Each year in January, A&O clients participate in an online perceptual study designed to track common benchmarks of success and compare their local key images to the national averages.
We present highlights/trends from the national data at the annual Albright & O’Malley client seminar in Nashville, just before CRS, so an update for 2011 is less than 90 days away.
2010’s report was based on responses from 8,867 country radio listeners from across North America.
Some evidence that things are evolving: three years ago roughly three of four chose currents and recurrents by historical super stars of the format and hits from the mid-late 2000’s by those same longtime “A artists” as their favorite clusters of music.
Then, two years ago, those percentages suddenly fell and the average listener expressed a lot more interest in currents and recurrents by newer artists ( the non-hstorial superstars).
Is it that the audience has changed and become more open to new artists? Or, since early 2000’s songs by the historical stars remained steady, do listeners feel that their newer music isn’t as strong as their previous releases were?

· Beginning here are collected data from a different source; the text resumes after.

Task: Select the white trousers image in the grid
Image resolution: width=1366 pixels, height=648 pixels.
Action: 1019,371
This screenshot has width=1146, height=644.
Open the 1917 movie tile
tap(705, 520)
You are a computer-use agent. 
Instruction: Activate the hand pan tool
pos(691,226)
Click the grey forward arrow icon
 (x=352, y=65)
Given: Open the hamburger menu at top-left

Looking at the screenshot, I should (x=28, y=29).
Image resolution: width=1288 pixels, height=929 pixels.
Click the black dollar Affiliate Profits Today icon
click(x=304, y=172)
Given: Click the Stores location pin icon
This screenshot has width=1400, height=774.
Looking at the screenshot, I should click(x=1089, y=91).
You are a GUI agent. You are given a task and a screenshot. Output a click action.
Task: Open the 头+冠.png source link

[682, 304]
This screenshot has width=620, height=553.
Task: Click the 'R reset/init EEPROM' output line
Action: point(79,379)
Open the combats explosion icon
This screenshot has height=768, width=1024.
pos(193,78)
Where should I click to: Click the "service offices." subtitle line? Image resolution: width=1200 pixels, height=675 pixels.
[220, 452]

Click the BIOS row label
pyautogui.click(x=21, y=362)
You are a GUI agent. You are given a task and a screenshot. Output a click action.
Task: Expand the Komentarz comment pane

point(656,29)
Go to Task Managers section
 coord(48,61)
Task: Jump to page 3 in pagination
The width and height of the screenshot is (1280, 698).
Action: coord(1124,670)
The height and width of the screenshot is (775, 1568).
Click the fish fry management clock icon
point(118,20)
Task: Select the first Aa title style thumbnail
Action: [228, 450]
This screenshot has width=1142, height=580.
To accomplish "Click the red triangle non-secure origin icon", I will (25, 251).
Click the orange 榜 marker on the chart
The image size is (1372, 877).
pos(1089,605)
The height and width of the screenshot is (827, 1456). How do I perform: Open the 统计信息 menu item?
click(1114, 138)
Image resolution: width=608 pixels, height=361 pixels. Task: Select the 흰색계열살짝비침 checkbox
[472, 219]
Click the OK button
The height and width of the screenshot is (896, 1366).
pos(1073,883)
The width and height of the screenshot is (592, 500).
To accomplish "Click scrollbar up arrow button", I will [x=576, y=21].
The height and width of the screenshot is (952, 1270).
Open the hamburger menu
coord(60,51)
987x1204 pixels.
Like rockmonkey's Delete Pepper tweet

A&O will have data on that right after the first of the year, but my guess is that it’s BOTH things.
Getting back to those evolving audience clusters I wrote about last week, I’d postulate that you get a quicker life cycle in the convert market because country is not their only market. In transition 30's, you get a longer life cycle. And, in the traditional market, once you hit, you're there.
The biggest difference for country radio comes when you are able to click strongly with all three target groups within our cume.
That’s the distance between doing more or less as well as the average station or hitting cume, TSL and share of total audience levels that are far above the national mean.
It's the difference between "good" and "absolutely great" country music radio.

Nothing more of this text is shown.